— YOUR OBJECTIVE —
Down to the last line below, write out every line exactly, starting with the one that contains "slot gacor hari ini (84, 2475)" and leaving out the pictures.
* * * * * * *
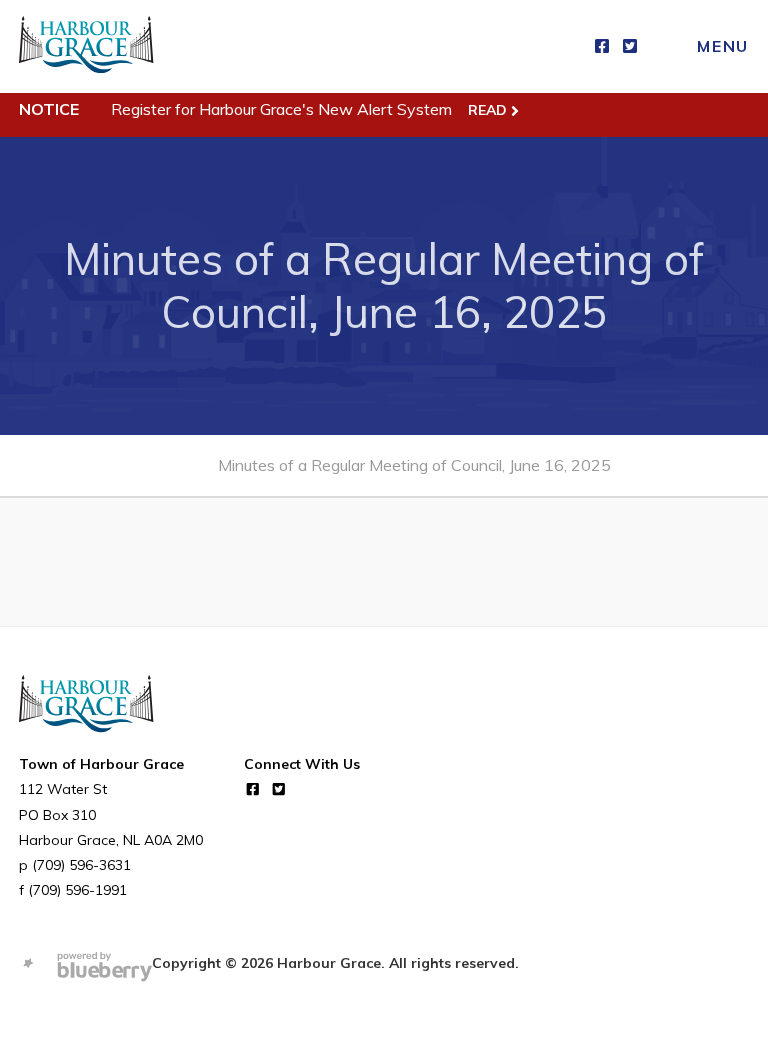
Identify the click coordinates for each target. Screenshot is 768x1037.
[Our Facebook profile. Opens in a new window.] (602, 46)
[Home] (86, 46)
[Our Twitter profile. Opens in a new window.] (630, 46)
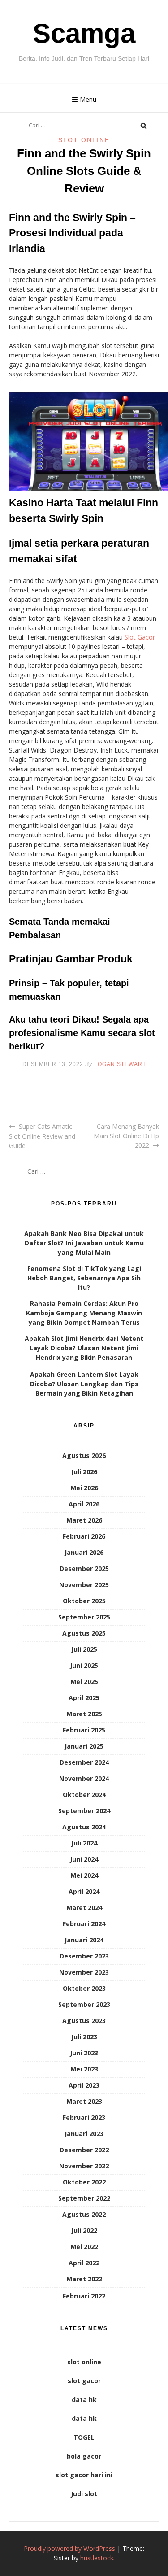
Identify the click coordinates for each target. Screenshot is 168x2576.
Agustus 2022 (84, 2214)
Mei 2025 (84, 1681)
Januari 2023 (84, 2133)
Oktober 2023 (84, 1988)
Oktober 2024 (84, 1794)
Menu (88, 99)
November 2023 (84, 1972)
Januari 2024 (84, 1940)
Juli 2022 (84, 2230)
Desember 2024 (84, 1762)
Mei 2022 (84, 2246)
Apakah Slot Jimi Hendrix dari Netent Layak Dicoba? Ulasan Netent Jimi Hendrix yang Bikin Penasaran (84, 1348)
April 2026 (84, 1504)
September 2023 (84, 2004)
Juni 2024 (84, 1859)
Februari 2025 (84, 1730)
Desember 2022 (84, 2149)
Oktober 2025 (84, 1601)
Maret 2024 (84, 1907)
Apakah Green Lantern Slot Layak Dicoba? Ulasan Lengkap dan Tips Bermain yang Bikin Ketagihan (84, 1383)
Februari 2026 (84, 1536)
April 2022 (84, 2262)
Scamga (84, 33)
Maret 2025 (84, 1714)
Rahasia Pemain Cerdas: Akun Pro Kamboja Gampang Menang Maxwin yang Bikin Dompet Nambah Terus (84, 1313)
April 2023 (84, 2085)
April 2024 (84, 1891)
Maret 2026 (84, 1520)
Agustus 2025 (84, 1633)
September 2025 (84, 1617)
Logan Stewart (120, 1064)
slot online (84, 2362)
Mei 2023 (84, 2069)
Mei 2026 (84, 1488)
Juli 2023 (84, 2036)
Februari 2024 (84, 1923)
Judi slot (84, 2493)
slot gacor (84, 2380)
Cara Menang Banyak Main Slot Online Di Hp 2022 (126, 1135)
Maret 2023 (84, 2101)
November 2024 (84, 1778)
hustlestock (96, 2558)
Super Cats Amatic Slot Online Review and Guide (42, 1136)
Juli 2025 (84, 1649)
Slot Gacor (140, 637)
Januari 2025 (84, 1746)
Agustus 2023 (84, 2020)
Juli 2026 (84, 1471)
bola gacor (84, 2456)
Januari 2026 (84, 1552)
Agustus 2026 (84, 1455)
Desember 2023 (84, 1956)
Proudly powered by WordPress (69, 2548)
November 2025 (84, 1584)
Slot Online (84, 140)
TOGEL (84, 2437)
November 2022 (84, 2166)
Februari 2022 (84, 2296)
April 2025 (84, 1697)
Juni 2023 (84, 2053)
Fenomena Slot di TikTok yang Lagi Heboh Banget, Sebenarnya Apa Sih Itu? (84, 1278)
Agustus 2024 (84, 1827)
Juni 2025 (84, 1665)
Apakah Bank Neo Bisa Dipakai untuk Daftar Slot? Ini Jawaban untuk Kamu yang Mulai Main (84, 1243)
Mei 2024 (84, 1875)
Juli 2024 (84, 1843)
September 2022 (84, 2198)
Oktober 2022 (84, 2182)
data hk (84, 2399)
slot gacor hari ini (84, 2475)
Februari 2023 (84, 2117)
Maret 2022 (84, 2279)
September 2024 (84, 1810)
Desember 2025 (84, 1568)
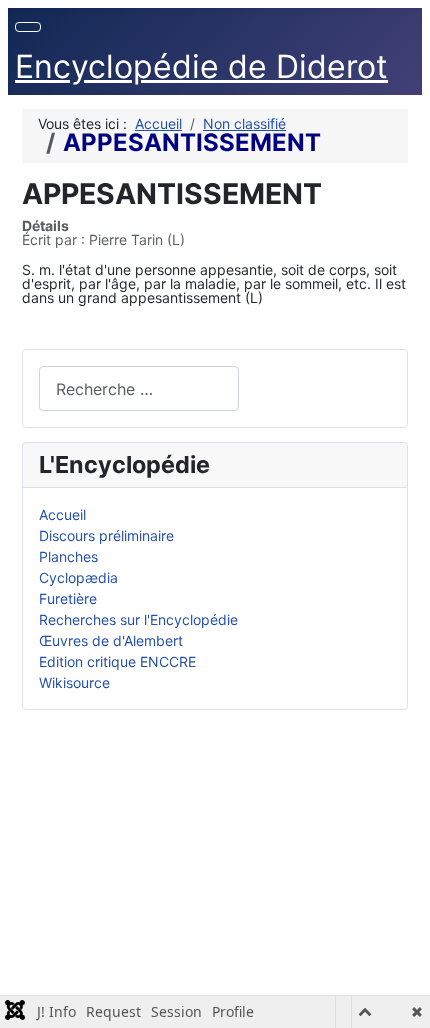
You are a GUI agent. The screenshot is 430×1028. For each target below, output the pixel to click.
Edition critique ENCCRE (117, 661)
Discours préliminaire (106, 535)
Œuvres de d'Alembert (111, 640)
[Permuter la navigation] (28, 27)
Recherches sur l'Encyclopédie (138, 619)
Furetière (68, 598)
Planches (68, 556)
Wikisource (74, 682)
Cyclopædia (78, 577)
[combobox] (139, 388)
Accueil (62, 514)
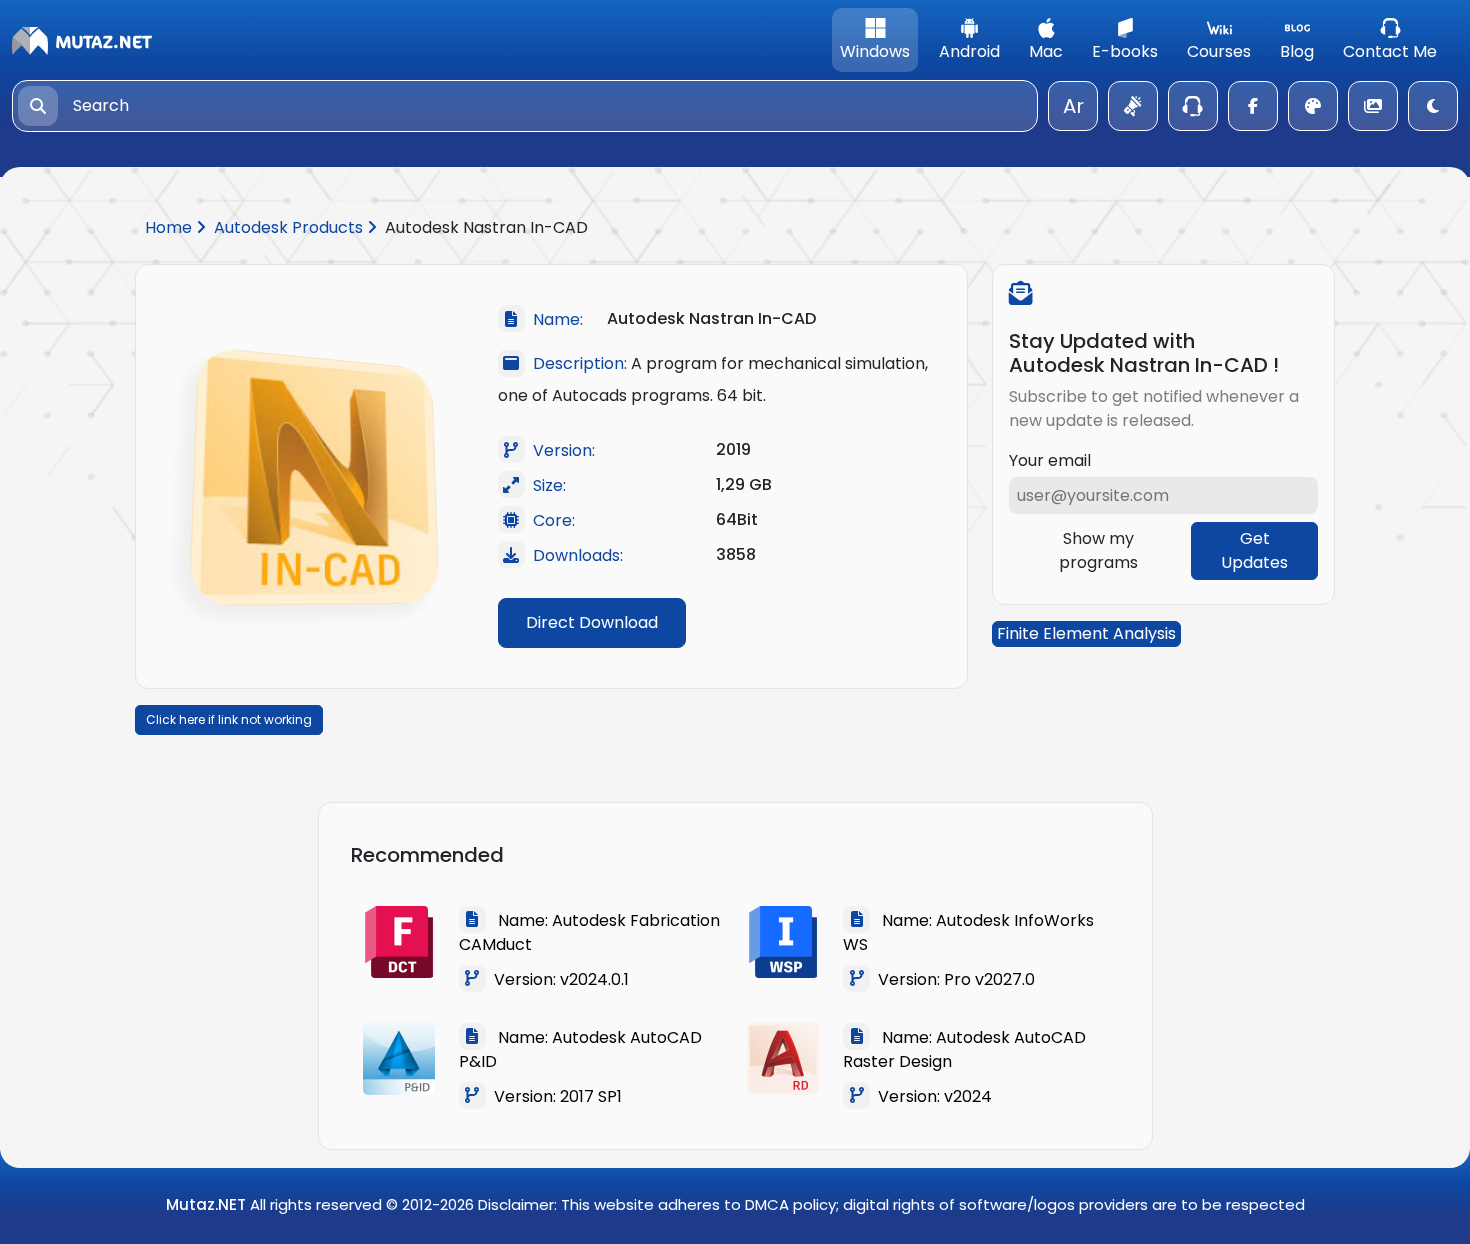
* * * * * * *
— RESULT FOR THIS EXERCISE —
slot gacor hari ini (84, 2475)
Februari 2023 (84, 2117)
Maret 2022 (84, 2279)
September 2024 (84, 1810)
Desember 2025 (84, 1568)
You are a GUI agent. The screenshot is 430×1028. For each target below, output the pixel to click.
Edition critique ENCCRE (117, 661)
Discours préliminaire (106, 535)
Œuvres de d'Alembert (111, 640)
[Permuter la navigation] (28, 27)
Recherches sur l'Encyclopédie (138, 619)
Furetière (68, 598)
Planches (68, 556)
Wikisource (74, 682)
Cyclopædia (78, 577)
[combobox] (139, 388)
Accueil (62, 514)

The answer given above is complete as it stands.